Каган сощурил глаза и еще пристальней присмотрелся к Беловскому.

– Какая же в том зависимость, если я дарю свободу, а Византия забирает ее? Я не принуждаю принять свою веру, не истребляю чужих Богов, более того, я утверждаю право каждого человека на свои убеждения!

– Взамен на признание вашего права на свои?

Каган благожелательно улыбнулся и поудобней откинулся на подушки.

– Ты – умный раб. Мне интересно беседовать с тобой. Прошу тебя, сознайся – чей ты. Иначе я не смогу тебя приблизить к себе.

– Я – свободный человек.

– Но где ты так научился говорить по-хазарски?

– У меня очень хорошая память на языки, господин.

– Хотел бы тебе поверить, но ты, мне кажется, лукавишь! Мне очень дорого мое честное имя. Поэтому ты должен признаться.

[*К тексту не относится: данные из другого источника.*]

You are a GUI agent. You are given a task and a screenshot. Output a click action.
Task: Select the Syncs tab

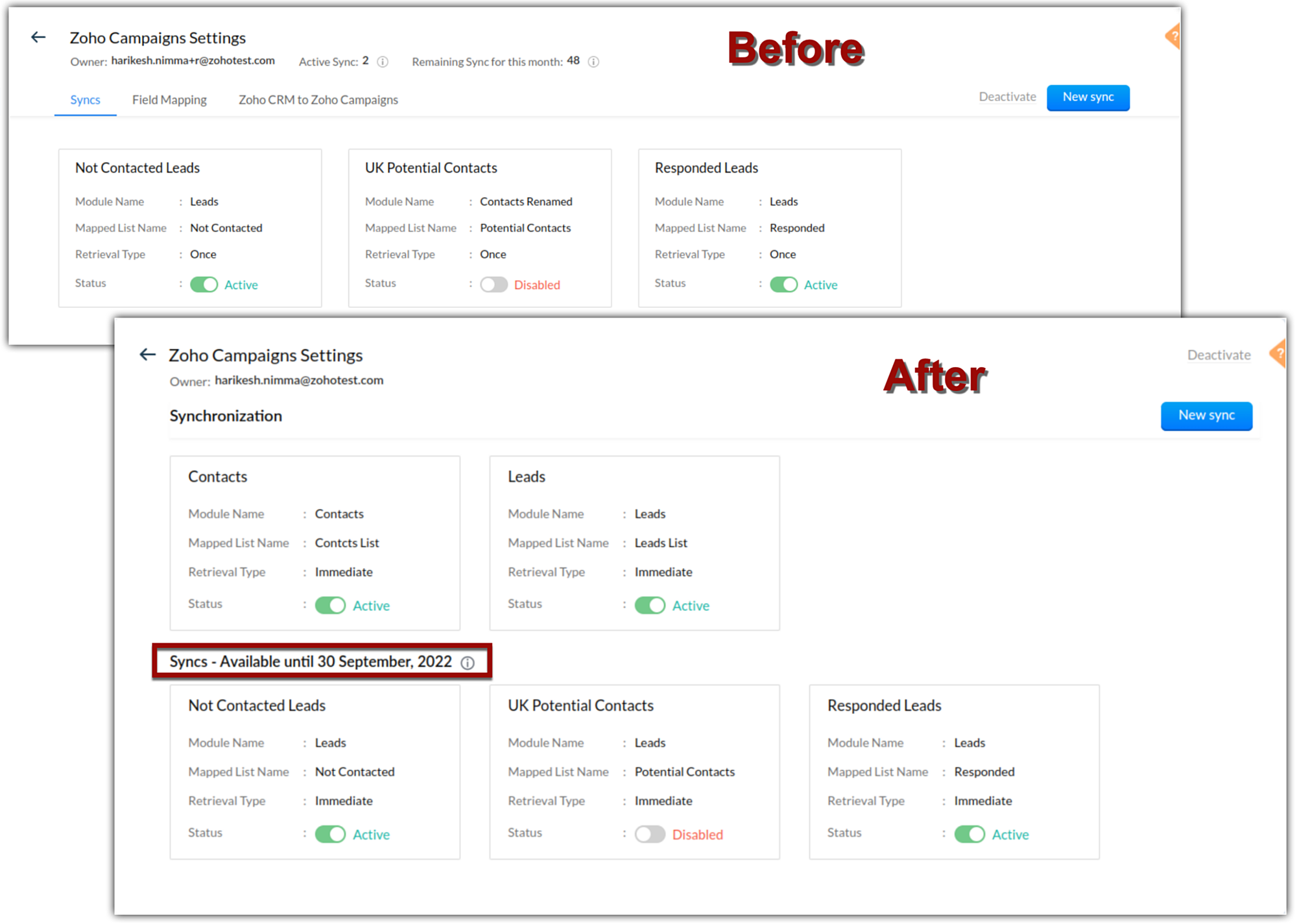click(x=85, y=100)
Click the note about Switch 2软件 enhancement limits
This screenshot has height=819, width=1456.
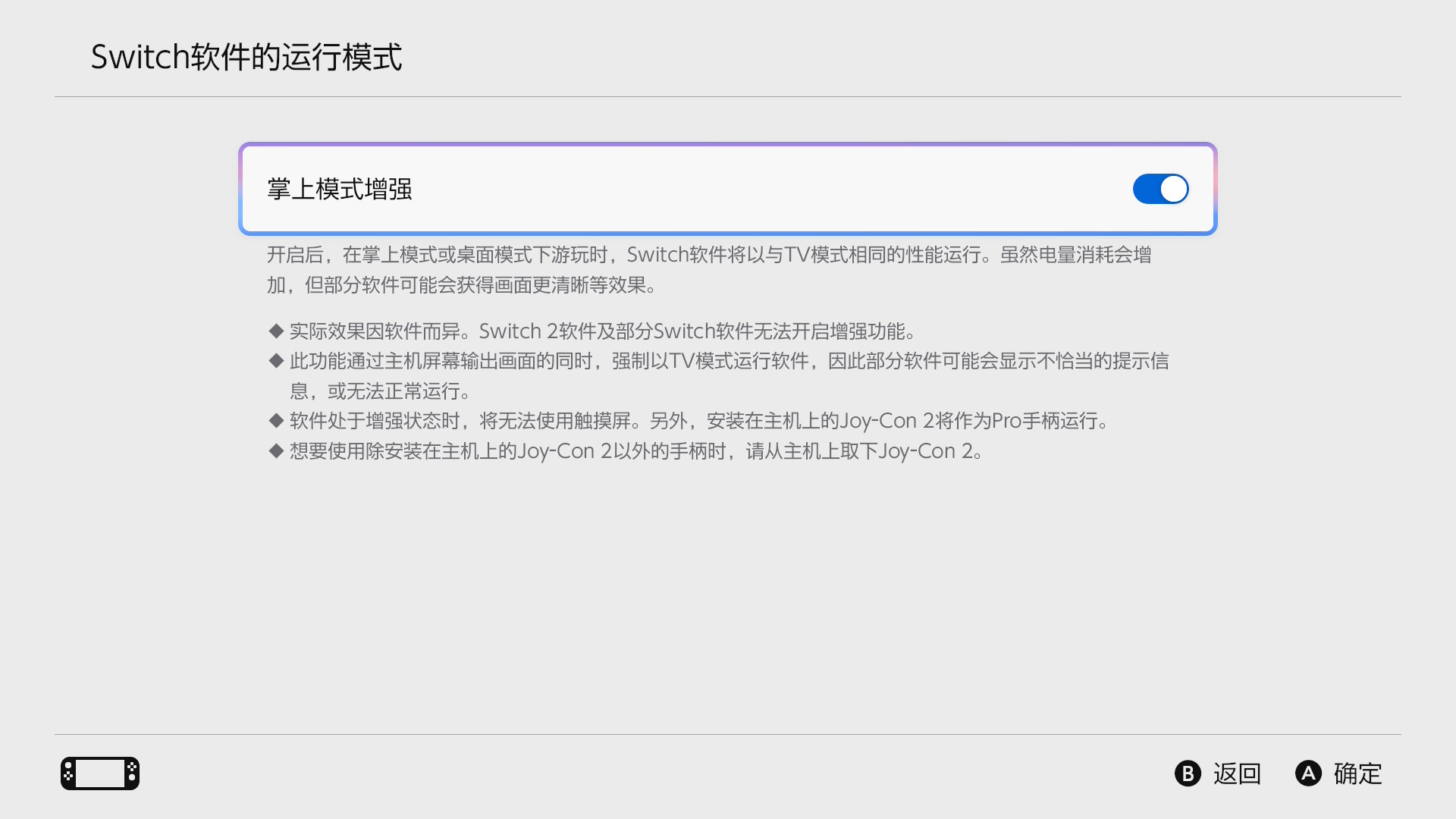click(x=604, y=331)
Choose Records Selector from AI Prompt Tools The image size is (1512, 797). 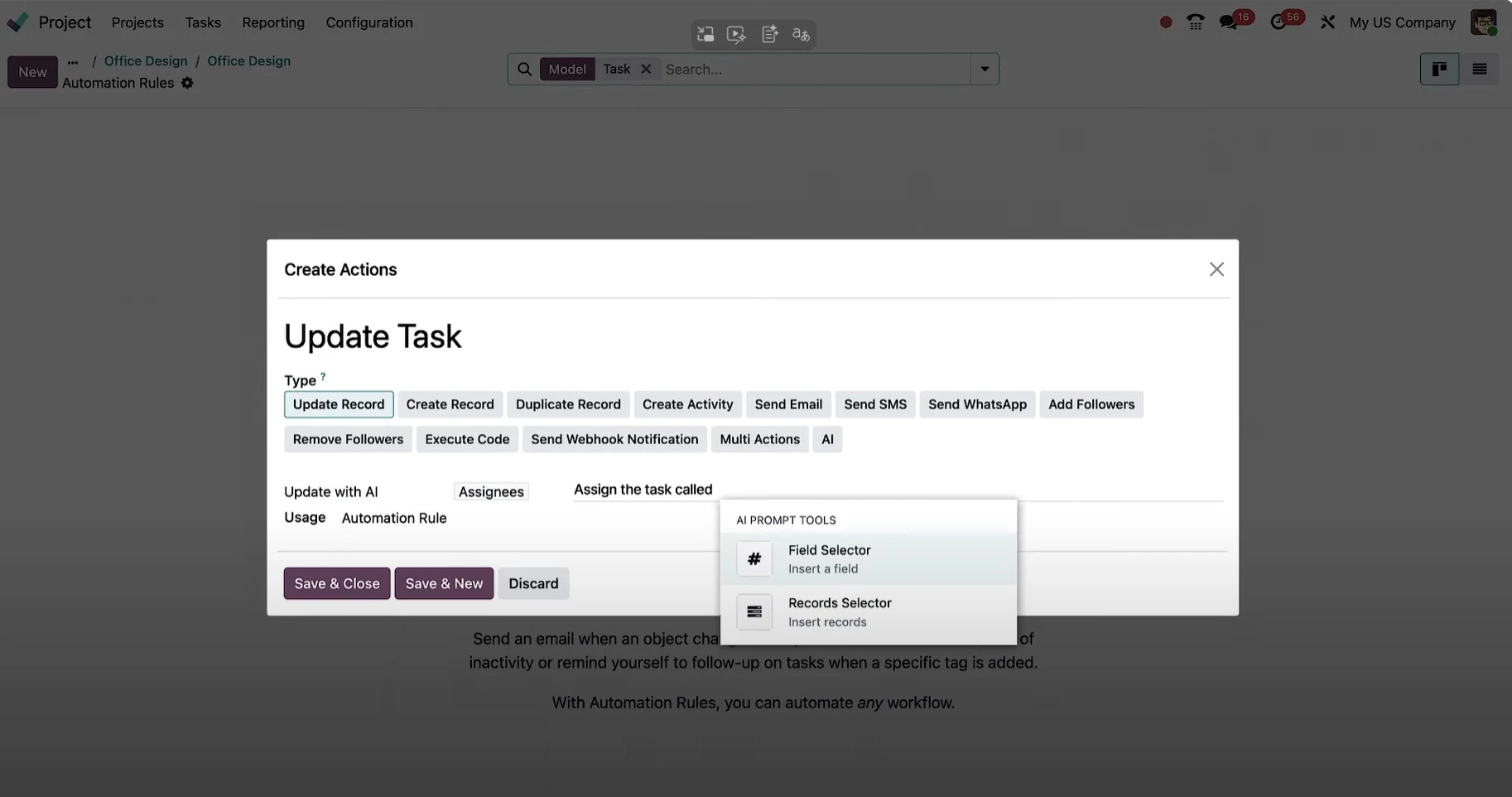tap(840, 611)
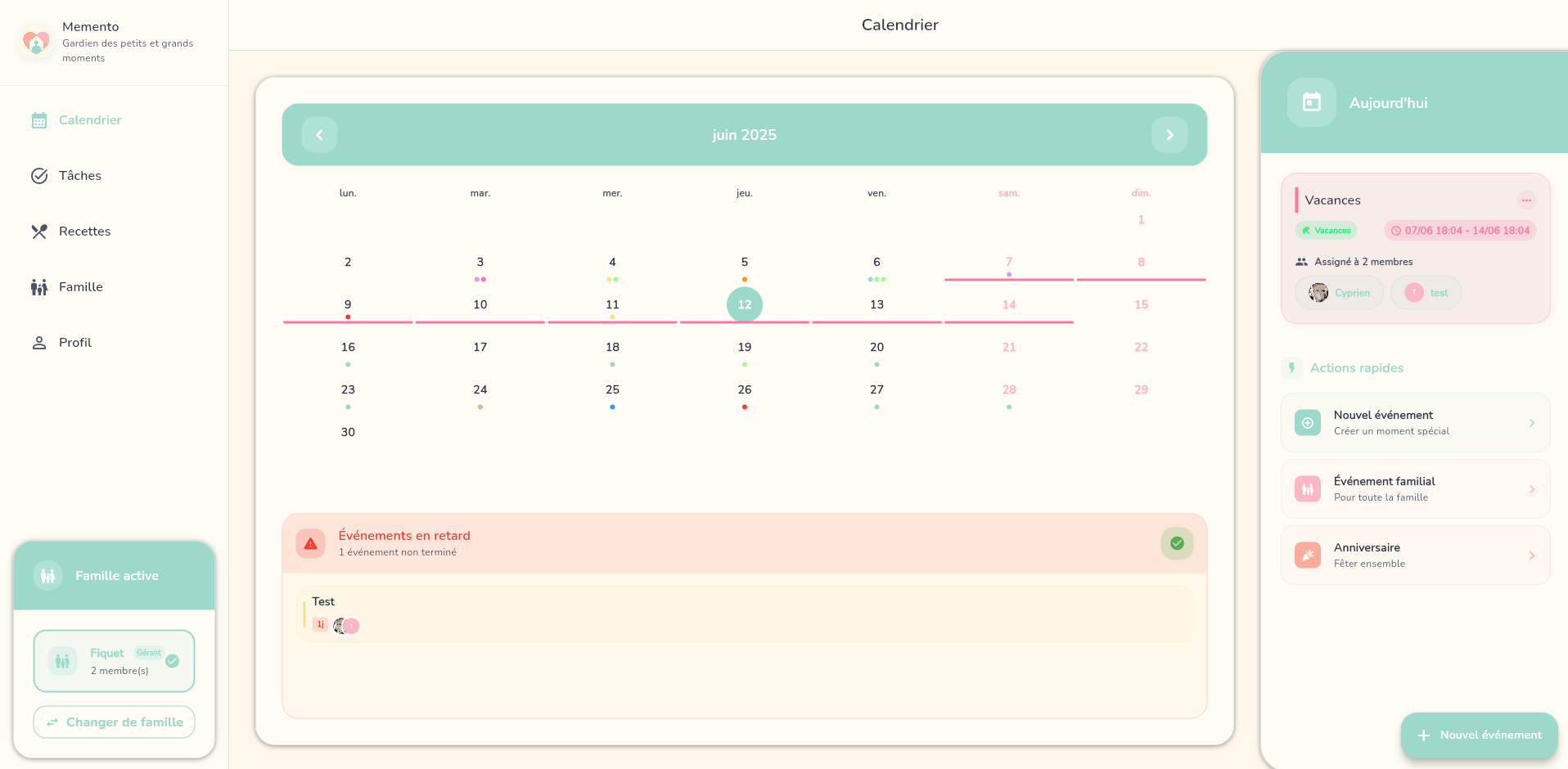Select the Calendrier icon in the sidebar
Image resolution: width=1568 pixels, height=769 pixels.
coord(38,119)
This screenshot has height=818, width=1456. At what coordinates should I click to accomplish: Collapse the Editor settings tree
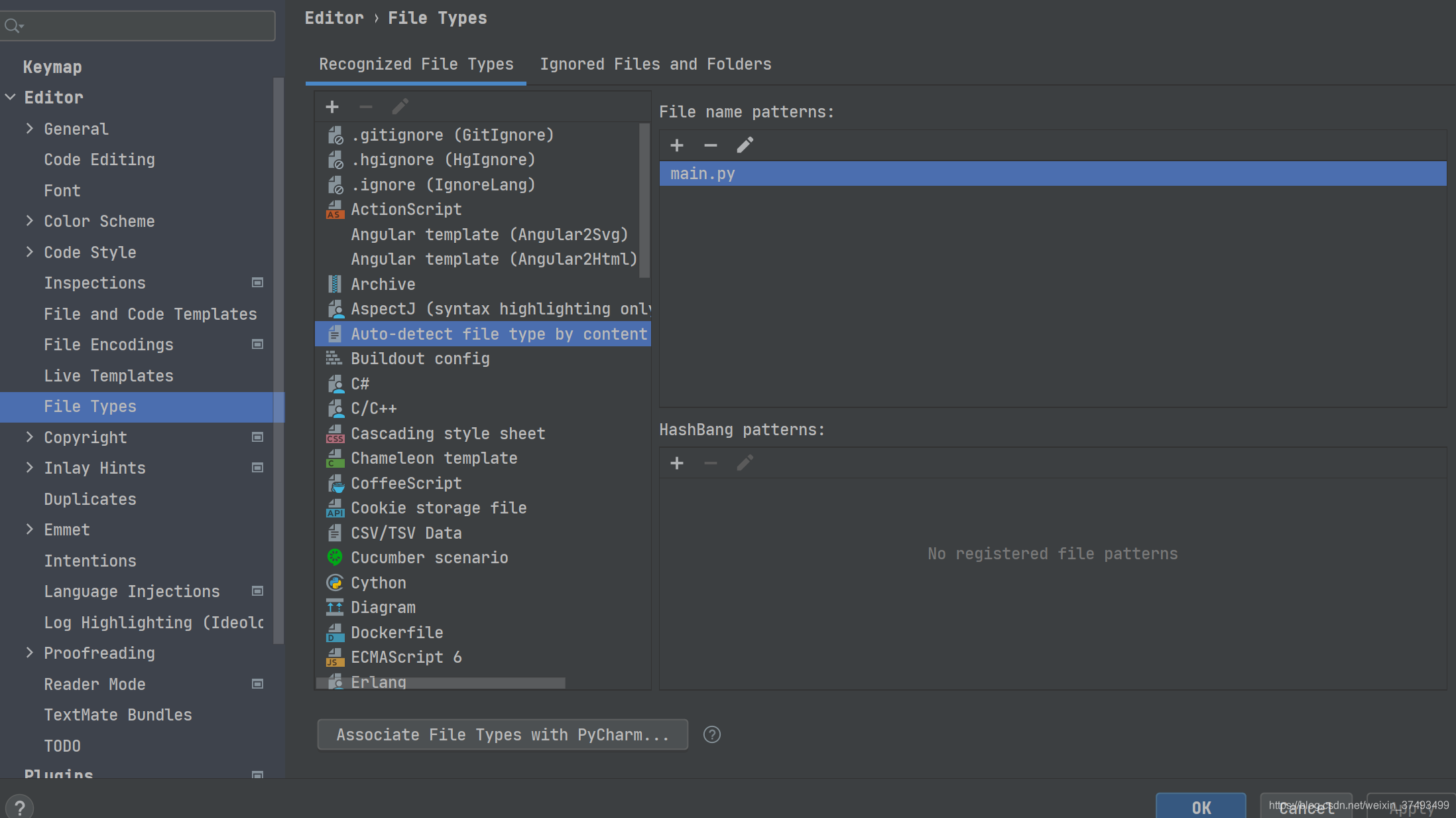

Я понимаю, что ты боишься наказания за побег, но я тебя защищу. У меня есть единственный способ спасти тебя от справедливого наказания – выкупить тебя. Любой вельможа или купец будет рад продать мне раба. Тебе лучше сознаться!

– Мне не в чем сознаваться, господин…

Каган скривил влажные блестящие губы:

– Ты гневишь меня упрямством!

– Я был бы рад не гневить вас, но мне действительно не в чем сознаваться!

– Ах, какой обманщик, какой обманщик! Но я – Великий Каган, меня не следует обманывать. Стража!

В шатер вошли воины.

– Отведите его к Шамуилу!

Беловского жестко схватили за цепь, заволокли в большую лодку и швырнули на стлани. Лодка отчалила, его повезли на другой берег Волги, туда, где слышалось ржание тысяч свирепых горских лошадей, где в реке отражалось пламя пожарища.

   Его кинули в прохладный прибрежный песок. Сопровождающие спросили у кого-то, где найти Шамуила.